■ **INFORMATION PROVIDED**
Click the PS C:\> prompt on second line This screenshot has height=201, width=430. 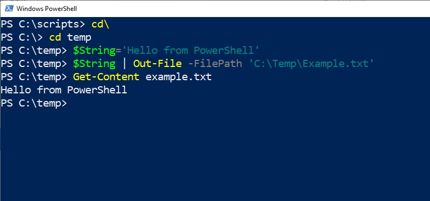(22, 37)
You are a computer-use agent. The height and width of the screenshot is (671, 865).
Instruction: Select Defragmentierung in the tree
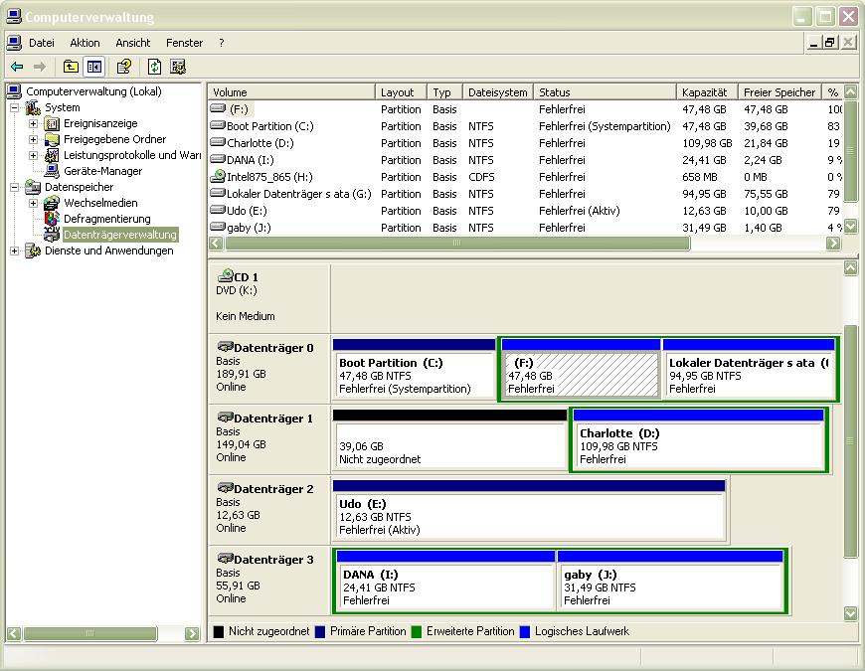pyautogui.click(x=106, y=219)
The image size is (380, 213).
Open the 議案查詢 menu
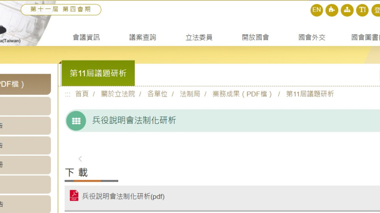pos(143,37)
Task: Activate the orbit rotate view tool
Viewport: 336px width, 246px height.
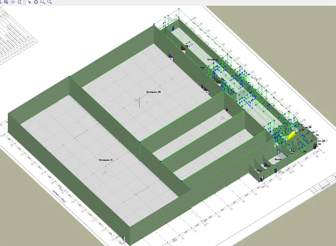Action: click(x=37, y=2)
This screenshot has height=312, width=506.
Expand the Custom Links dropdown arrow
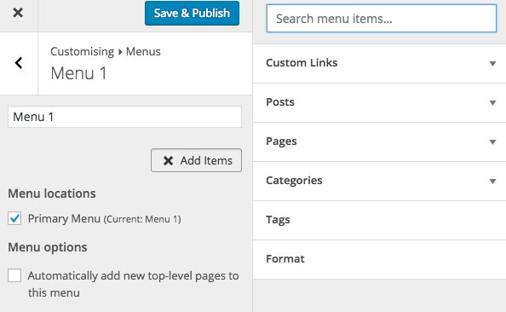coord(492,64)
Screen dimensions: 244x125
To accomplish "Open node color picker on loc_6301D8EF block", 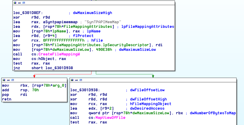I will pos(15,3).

■ **EXERCISE DIRECTIONS**
When you reach the line with "Open the 議案查詢 menu" in the records above, begin repeating the lines exactly, and stop after the line with "Screen dimensions: 244x125". Skip all pictures.

■ **EXERCISE OUTPUT**
Open the 議案查詢 menu
pos(143,37)
Task: Activate the orbit rotate view tool
Viewport: 336px width, 246px height.
Action: click(x=37, y=2)
This screenshot has height=312, width=506.
Expand the Custom Links dropdown arrow
coord(492,64)
Screen dimensions: 244x125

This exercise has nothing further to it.